Exercise instructions: Give back, exactly and with nothing else, the lines running from the one that contains "[Follow me on Instagram] (79, 1986)" to the end of the entries below; do not include pictures.

Excerpted data:
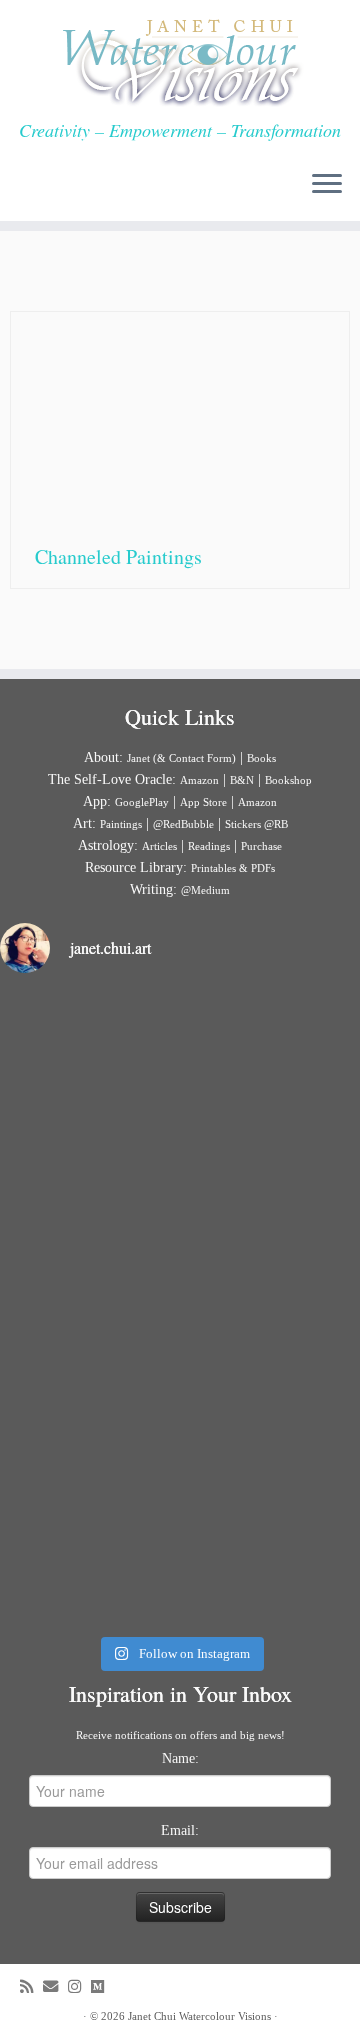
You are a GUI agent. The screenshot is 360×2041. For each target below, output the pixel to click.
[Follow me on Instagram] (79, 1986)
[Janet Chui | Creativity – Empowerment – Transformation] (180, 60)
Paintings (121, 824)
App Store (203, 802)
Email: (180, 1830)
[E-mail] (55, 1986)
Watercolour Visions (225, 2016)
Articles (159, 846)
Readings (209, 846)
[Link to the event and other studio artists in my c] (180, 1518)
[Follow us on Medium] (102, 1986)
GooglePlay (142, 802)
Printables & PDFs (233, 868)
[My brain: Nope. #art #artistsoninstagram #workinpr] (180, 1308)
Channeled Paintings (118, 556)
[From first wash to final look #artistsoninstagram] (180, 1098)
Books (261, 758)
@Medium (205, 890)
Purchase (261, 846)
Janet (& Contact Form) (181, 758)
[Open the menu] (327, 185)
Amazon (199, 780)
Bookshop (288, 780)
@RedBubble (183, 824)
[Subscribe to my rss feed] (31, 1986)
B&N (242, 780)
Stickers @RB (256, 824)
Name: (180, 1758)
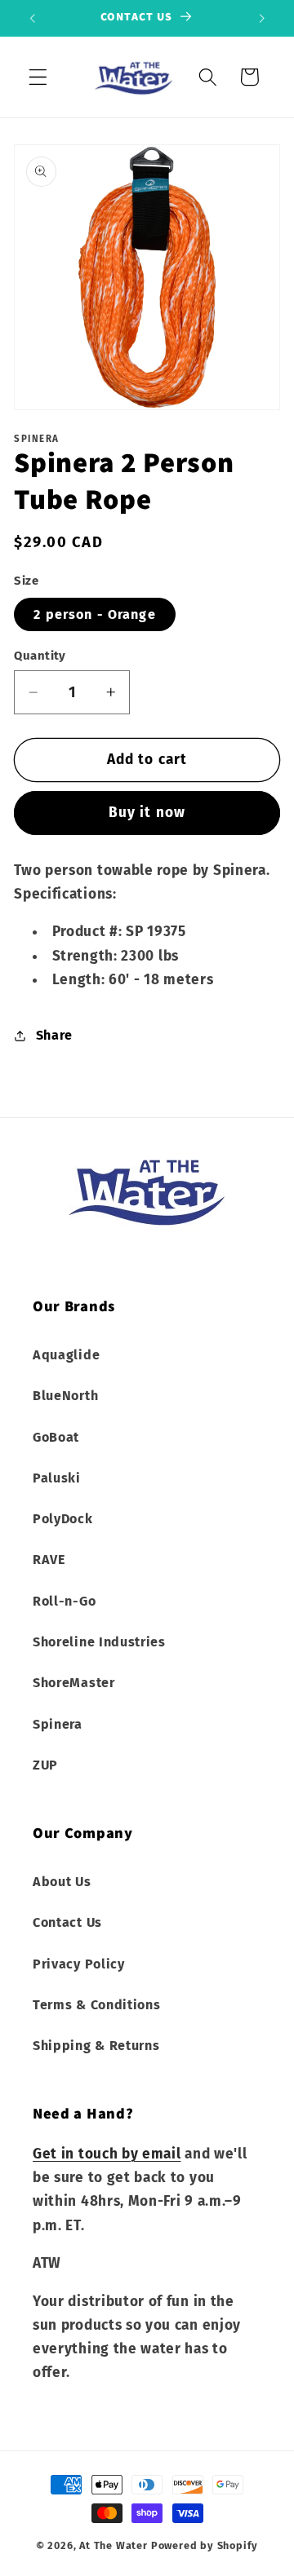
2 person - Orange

Answer section:
[Follow me on Instagram] (79, 1986)
[Janet Chui | Creativity – Empowerment – Transformation] (180, 60)
Paintings (121, 824)
App Store (203, 802)
Email: (180, 1830)
[E-mail] (55, 1986)
Watercolour Visions (225, 2016)
Articles (159, 846)
Readings (209, 846)
[Link to the event and other studio artists in my c] (180, 1518)
[Follow us on Medium] (102, 1986)
GooglePlay (142, 802)
Printables & PDFs (233, 868)
[My brain: Nope. #art #artistsoninstagram #workinpr] (180, 1308)
Channeled Paintings (118, 556)
[From first wash to final look #artistsoninstagram] (180, 1098)
Books (261, 758)
@Medium (205, 890)
Purchase (261, 846)
Janet (& Contact Form) (181, 758)
[Open the menu] (327, 185)
Amazon (199, 780)
Bookshop (288, 780)
@RedBubble (183, 824)
[Subscribe to my rss feed] (31, 1986)
B&N (242, 780)
Stickers @RB (256, 824)
Name: (180, 1758)
2 person - Orange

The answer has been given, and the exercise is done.